>> BEGIN

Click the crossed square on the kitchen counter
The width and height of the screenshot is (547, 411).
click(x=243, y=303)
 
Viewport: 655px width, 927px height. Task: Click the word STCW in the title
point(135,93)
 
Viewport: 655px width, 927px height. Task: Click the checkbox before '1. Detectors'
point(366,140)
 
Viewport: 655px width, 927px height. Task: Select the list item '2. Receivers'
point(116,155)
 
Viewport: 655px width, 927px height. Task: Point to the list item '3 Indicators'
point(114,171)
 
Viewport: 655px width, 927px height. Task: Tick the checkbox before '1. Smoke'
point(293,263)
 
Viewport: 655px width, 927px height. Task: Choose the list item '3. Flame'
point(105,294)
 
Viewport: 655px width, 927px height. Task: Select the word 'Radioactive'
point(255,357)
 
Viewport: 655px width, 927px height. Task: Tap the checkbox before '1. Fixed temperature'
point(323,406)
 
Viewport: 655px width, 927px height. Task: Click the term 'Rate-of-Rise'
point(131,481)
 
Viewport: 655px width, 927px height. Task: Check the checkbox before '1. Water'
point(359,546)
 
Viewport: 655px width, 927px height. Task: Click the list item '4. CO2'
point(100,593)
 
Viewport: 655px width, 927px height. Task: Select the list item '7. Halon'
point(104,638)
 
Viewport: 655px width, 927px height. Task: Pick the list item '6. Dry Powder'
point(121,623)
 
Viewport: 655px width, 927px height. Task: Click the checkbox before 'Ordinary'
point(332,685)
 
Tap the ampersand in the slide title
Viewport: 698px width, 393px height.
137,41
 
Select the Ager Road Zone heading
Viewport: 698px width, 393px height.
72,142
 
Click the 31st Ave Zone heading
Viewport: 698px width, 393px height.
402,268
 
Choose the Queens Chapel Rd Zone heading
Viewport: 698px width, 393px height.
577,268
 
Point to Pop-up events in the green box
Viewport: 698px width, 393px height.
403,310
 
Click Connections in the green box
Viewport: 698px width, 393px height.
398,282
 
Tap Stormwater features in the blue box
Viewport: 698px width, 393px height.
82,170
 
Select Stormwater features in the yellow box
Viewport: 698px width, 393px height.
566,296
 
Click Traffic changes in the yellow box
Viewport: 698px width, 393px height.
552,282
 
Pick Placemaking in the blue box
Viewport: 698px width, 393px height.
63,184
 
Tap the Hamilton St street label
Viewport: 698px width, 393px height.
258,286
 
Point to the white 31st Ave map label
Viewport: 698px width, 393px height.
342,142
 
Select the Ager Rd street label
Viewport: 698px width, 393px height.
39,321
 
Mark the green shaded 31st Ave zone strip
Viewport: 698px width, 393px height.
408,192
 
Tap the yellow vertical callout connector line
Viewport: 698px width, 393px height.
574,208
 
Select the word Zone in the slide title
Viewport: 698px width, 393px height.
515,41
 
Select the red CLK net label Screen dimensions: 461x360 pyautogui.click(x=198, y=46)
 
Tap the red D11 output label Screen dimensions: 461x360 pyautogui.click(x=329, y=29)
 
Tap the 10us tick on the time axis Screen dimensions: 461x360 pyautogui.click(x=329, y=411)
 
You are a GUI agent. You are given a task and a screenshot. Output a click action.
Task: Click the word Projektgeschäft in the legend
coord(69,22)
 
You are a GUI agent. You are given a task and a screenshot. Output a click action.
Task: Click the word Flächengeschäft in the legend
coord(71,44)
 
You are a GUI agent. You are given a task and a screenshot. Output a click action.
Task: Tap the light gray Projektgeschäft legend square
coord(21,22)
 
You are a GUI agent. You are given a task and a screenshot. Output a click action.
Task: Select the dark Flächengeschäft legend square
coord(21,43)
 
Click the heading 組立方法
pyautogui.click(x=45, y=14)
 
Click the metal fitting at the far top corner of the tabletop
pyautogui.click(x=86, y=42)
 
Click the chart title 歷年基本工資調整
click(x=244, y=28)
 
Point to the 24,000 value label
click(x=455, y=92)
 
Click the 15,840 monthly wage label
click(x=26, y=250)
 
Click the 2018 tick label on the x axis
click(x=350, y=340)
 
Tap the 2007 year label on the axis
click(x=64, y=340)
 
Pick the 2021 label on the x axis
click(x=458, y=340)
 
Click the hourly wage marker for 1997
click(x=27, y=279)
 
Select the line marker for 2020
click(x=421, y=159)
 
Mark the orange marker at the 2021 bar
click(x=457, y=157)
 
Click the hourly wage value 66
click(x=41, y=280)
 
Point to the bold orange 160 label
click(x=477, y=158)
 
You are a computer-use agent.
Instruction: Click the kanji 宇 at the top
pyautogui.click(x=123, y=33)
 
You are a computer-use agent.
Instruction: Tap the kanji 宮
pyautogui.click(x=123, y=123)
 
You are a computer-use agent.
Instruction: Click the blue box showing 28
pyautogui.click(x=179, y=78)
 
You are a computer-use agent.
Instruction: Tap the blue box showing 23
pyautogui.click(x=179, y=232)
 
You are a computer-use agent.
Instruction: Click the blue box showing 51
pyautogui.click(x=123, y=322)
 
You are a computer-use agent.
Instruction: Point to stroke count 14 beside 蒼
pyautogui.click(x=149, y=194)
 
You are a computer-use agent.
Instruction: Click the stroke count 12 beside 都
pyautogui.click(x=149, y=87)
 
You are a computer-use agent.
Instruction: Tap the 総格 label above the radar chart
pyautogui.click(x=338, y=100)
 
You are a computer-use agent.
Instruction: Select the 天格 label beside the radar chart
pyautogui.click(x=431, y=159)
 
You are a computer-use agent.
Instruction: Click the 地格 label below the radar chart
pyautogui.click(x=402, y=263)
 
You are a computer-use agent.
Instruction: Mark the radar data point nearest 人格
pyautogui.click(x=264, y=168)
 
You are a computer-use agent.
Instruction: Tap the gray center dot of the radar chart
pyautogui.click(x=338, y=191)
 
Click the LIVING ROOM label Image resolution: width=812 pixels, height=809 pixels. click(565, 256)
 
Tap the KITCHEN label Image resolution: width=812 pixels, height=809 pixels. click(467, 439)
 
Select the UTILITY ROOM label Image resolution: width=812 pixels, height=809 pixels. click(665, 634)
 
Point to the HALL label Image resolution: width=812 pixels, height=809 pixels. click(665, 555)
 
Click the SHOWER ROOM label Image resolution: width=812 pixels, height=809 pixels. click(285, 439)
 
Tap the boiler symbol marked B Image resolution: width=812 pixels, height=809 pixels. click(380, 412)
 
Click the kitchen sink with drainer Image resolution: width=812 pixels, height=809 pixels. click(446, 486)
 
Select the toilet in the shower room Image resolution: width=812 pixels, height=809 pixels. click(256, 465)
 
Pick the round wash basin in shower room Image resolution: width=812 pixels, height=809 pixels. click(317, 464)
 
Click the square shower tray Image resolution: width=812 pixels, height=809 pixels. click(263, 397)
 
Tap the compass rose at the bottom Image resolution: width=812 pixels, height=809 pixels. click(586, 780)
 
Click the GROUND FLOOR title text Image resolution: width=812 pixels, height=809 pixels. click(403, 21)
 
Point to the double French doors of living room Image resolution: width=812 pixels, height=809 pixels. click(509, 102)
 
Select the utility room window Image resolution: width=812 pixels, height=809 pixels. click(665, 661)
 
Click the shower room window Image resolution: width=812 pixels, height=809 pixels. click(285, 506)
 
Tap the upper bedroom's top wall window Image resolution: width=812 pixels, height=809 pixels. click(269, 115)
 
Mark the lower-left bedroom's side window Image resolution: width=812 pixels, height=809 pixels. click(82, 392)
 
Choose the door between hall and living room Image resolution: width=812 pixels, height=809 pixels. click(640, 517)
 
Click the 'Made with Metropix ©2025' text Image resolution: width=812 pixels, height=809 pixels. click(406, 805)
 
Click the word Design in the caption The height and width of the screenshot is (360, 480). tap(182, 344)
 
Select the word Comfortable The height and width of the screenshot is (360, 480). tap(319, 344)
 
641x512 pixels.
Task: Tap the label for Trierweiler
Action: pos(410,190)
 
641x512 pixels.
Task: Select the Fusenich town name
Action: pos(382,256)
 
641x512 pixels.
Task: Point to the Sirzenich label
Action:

>> END

§ TASK PROMPT
Repeat the listing above verbatim, beginning with the line containing "Tap the upper" and continuing through the line containing "Choose the door", both ends included.

§ CORRECT RESPONSE
Tap the upper bedroom's top wall window Image resolution: width=812 pixels, height=809 pixels. click(269, 115)
 
Mark the lower-left bedroom's side window Image resolution: width=812 pixels, height=809 pixels. click(82, 392)
 
Choose the door between hall and living room Image resolution: width=812 pixels, height=809 pixels. click(640, 517)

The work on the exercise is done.